Hood System Industrial Bank of High Point v. Dixie Oil Co.

172 S.E. 360 | N.C. | 1934

On 18 April, 1929, the defendants executed and delivered to the plaintiff their promissory note in the sum of $5,400, the payment of which the Dixie Oil Company secured by a deed of trust naming M. H. Folger as trustee. The trust was foreclosed, the sale was confirmed and the proceeds, less the cost of sale, together with another payment were credited on the note. The plaintiff brought suit to recover $4,043.95, the remainder claimed to be due.

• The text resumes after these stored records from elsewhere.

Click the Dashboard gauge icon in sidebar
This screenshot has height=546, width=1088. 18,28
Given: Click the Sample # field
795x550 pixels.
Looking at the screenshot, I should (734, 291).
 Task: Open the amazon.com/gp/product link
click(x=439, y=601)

In their answer the defendants allege that under an agreement with the plaintiff the Dixie Oil Company, more than a year before the foreclosure, sold to J. E. Marsh the property described in the deed of trust; that Marsh executed notes to the plaintiff, covering the amount of the Oil Company's indebtedness to the plaintiff; and that the plaintiff accepted these notes and discharged the defendants.

The defendants admitted that they executed their note to the plaintiff for $5,400, that proper credits had been entered on the note, that the amount due was $4,053.95 with interest from 28 April, 1932, and that if the defendants did not establish their claim of payment by the Marsh notes the plaintiff was entitled to judgment, less any usury that may have been charged.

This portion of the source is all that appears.